● **What you need to do**: Calculate how many lines in the following records hold the word "grid", and report that number without comment.

[Stored data]

___

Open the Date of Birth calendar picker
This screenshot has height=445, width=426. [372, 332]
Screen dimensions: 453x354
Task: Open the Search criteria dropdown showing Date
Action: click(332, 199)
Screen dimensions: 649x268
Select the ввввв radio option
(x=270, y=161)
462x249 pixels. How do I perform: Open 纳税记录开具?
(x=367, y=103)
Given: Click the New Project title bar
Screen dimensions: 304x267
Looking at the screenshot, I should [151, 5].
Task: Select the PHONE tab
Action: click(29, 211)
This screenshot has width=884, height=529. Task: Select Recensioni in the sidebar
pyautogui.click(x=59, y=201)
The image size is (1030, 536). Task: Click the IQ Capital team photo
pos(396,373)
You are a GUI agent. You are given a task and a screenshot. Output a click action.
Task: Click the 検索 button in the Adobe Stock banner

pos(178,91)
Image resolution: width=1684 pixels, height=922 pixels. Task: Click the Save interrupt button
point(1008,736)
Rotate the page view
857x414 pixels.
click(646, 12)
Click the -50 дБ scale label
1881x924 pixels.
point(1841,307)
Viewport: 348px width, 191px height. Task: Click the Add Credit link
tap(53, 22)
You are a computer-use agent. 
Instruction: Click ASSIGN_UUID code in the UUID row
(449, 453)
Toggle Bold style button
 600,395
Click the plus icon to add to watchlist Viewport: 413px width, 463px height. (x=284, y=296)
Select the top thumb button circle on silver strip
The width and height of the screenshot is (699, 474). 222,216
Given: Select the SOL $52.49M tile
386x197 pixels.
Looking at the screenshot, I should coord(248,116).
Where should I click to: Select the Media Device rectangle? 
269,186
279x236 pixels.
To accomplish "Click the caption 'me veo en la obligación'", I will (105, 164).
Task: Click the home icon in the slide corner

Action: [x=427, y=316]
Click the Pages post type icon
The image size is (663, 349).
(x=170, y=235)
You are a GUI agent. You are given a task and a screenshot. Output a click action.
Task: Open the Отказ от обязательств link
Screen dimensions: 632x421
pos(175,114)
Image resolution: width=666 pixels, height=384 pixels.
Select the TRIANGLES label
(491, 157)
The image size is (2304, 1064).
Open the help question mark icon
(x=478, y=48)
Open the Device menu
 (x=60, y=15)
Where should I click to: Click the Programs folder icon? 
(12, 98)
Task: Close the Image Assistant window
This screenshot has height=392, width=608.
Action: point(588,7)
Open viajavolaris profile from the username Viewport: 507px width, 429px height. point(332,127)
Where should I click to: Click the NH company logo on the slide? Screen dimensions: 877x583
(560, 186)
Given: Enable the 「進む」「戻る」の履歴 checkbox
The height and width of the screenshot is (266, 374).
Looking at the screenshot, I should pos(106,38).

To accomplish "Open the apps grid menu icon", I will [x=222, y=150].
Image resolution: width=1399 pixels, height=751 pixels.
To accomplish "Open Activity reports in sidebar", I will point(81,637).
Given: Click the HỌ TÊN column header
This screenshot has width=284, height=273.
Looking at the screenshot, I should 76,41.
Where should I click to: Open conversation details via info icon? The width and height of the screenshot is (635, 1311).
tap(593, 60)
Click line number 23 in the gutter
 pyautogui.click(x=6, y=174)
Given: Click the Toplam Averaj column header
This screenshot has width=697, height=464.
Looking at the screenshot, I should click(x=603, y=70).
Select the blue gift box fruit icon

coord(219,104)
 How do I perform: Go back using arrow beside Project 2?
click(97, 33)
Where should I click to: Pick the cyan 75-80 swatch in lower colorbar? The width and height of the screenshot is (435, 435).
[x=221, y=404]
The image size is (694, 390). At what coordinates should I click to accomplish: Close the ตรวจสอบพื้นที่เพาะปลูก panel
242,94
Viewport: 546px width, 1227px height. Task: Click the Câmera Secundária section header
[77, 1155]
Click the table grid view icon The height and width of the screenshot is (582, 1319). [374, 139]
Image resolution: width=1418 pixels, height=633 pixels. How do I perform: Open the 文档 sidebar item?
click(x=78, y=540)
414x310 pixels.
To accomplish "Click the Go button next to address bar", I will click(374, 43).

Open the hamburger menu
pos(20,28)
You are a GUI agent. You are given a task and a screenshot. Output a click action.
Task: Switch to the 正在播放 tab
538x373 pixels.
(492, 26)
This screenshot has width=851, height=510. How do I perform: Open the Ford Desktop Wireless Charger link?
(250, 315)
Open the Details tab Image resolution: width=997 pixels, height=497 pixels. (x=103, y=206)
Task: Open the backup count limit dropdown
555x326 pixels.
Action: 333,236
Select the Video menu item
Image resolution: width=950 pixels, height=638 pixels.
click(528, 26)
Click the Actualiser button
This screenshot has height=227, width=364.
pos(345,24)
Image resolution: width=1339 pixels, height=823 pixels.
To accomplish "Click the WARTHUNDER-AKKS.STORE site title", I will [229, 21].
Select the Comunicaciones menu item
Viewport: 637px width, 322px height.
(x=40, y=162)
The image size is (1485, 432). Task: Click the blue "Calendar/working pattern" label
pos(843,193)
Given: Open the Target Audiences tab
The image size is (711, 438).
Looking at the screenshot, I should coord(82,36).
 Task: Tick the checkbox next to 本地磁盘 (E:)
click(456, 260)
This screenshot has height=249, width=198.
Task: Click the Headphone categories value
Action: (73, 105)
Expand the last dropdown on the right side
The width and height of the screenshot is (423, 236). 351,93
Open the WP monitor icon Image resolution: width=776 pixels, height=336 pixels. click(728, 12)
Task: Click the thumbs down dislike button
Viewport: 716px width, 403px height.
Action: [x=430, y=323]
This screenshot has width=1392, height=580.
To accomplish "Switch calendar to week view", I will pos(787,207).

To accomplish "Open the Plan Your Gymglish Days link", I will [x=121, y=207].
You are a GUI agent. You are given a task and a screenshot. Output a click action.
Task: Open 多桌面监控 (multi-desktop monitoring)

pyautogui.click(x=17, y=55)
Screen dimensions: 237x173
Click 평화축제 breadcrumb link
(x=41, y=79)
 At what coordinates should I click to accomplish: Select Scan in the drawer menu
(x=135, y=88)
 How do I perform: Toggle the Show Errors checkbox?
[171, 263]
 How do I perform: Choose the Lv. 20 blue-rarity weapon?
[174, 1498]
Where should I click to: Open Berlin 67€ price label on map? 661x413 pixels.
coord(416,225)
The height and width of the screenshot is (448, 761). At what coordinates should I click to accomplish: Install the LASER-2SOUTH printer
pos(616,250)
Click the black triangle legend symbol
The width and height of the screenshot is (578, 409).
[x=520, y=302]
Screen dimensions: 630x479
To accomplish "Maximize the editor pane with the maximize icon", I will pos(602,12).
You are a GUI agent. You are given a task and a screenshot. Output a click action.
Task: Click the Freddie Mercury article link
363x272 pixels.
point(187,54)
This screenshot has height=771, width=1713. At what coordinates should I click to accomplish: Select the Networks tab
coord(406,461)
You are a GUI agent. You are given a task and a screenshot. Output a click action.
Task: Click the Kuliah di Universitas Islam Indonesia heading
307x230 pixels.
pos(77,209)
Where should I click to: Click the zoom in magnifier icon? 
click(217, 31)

___

● **Output**: 2